Monday 19 January 2009

Some are more equal than others!

I've been trying to evaluate some scripting solutions for a Delphi application I'm working on. One of the things we do a lot of is repetitive calculations. So we wrote a small test example to try this out. It's a very contrived example, but it should give us an idea of how fast these solutions are. We basically nested two loops, and did some random mathematical functions inside the inner loop and put the results into an array of doubles. The details are not too important, but the first thing that stood out is how blindingly fast Delphi is. And by contrast how excruciatingly slow these scripting solutions can be. Some were better than others, but all were magnitudes slower than the native code. I kind of expected that, but not by such a margin. The best solution was surprisingly VBA at five times slower than native Delphi. Not sure if Microsoft still licence it though. I guess we may have to rethink how scripting will work in our application.
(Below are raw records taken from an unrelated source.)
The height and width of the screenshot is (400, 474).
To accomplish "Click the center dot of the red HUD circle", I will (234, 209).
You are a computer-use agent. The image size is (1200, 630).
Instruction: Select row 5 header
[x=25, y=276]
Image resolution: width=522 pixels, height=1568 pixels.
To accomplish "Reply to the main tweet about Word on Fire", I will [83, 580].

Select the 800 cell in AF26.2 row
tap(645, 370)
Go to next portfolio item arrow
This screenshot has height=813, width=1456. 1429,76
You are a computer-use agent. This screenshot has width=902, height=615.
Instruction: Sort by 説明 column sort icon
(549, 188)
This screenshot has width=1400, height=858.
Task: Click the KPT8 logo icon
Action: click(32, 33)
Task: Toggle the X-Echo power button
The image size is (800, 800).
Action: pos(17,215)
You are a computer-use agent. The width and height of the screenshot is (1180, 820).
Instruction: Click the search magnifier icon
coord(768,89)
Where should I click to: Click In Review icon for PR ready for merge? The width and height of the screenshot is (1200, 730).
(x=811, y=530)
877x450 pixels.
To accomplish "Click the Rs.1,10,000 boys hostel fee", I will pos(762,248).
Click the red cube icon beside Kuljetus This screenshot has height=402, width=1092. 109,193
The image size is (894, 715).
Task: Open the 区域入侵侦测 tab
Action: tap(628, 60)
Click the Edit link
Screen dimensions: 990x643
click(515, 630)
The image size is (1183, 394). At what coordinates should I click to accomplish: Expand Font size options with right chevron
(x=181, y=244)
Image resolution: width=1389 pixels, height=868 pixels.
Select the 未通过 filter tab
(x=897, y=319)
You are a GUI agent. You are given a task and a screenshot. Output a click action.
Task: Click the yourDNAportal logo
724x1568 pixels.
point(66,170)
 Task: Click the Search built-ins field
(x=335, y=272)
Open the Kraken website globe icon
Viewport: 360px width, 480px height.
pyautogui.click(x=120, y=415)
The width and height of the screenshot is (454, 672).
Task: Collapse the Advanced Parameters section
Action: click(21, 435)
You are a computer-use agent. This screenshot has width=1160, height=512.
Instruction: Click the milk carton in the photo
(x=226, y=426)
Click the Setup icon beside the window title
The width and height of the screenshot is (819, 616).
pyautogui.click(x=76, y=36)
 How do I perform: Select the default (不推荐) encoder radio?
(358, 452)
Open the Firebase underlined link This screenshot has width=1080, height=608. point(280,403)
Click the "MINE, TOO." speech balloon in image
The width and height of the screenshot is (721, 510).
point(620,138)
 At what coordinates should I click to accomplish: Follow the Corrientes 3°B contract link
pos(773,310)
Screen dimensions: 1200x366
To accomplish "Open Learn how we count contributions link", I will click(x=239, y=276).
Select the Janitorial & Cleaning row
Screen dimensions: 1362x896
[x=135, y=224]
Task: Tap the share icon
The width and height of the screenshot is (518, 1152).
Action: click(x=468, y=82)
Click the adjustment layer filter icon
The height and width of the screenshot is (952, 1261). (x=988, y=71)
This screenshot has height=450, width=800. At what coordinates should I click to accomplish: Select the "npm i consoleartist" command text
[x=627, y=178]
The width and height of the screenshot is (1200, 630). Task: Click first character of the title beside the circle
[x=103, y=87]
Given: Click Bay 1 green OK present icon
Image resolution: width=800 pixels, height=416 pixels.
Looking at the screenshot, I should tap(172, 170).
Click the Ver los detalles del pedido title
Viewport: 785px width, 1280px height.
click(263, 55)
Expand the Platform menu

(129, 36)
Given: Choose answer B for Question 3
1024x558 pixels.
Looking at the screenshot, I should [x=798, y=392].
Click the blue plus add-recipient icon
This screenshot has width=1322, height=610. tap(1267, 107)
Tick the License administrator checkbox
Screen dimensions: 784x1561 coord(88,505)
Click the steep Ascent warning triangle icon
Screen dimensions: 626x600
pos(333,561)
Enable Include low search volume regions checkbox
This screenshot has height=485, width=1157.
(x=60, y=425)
Now to the title. What's equal to what? Well, I was wondering how fast the same code would be if I wrote it in .NET. I chose C#, and was surprised to find it marginally faster than native Delphi code. Well, not that surprised. I expected it to be fast, maybe as fast as, but not faster than Delphi though. It wasn't by a lot, but it was impressive nonetheless. I guess the optimisation's that are now possible when using a JIT compiler are beginning to outweigh native codes inherent speed. I'm sure there are some things always suited to native code, but for most things, the fear that .NET is going to be slow is unfounded.

Just for the sake of it, I decided to rewrite it in VB.NET, expecting the same result. Wow, almost twice as slow. I wonder why. And the executable is more than twice the size of the C# equivalent. Ok, now I was really interested, so I wrote the whole thing in Delphi Prism. Syntax wise, apart from the usual begins and ends, the Delphi Prism version feels more like the C# version than the .NET version, and the performance is almost exactly the same as the C# version. The executable is 4 times the size of the C# one though. I managed to get it slightly smaller by getting rid of the icon, but it's still larger. Why? I'll investigate later with reflector.

Finally, I wanted to try and use the asynchronous features of Delphi Prism. Nothing too complicated. So I just split up the outer loop into ranges, and used Delphi Prisms async keyword.

var x := async ExecuteIt(0, 2000);
x; //Waits for the async method to execute

Since I was timing how long the whole process took, I used the waitable result of the asynchronous statement to make sure each of my chunks were ready before I stopped the clock (but I made sure they didn't wait on each other). On my dual core CPU, the resultant application ran almost twice as fast as the synchronous version. The extra method call, plus switching overhead making sure it wasn't exactly double. Pretty cool stuff, and I've only just touched the surface.

7 comments:

Anonymous said...

Delphi codes is slower than C# - reason: Delphi does not generate optimized codes for latest CPU

Macedonczyk said...

Do you have tried Lua? I think it is the quickest script. Secend possibility is PaxPascal. It is compiler (jit in form of delphi component) and goes with the same speed as delphi.
Net contra delphi - delphi has slow floating point calculations so this main reason why c# was quicker. But if you have bigger application with forms (very slow in net) and many objects (gc doesn't like many objects to life together especially with many dependecy) then delphi will be run 30-40% quicker.

Anonymous said...

> for latest CPU

If it only was "for latest CPU". Delphi optimizes for CPUs from the last century.

Marshall Fryman said...

For your scripting support, have you tried either RemObjects free PascalScript or DevExpresses InnerFuse Pascal Script? I've been thinking about using one or the other but never quite seem to get the time to test them.

Anonymous said...

I use FastScript, and one thing I really like (maybe has it also) is that you can create your own Delphi routines and call them inside the script so you can have full Delphi power (or inline asm!!) for some tasks

Anonymous said...

Depending on what you're computing, a powerful solution could be to use SQLite (in in-memory mode): interface your data via virtual tables (it's fairly easy to map them to arrays in your language of choice), add custom math functions if required or to provide support for SSE2-enhanced computations.
SQLite can be quite a convenient math cruncher, and the SQL language is a very powerful and convenient language when working with arrays of data, much more so than our OO languages in many cases.
Of course you've got to wrap your mind around SQL, which is more about describing what you want done rather than how you want it done.

Anonymous said...

You should try PaxCompiler. Very very fast.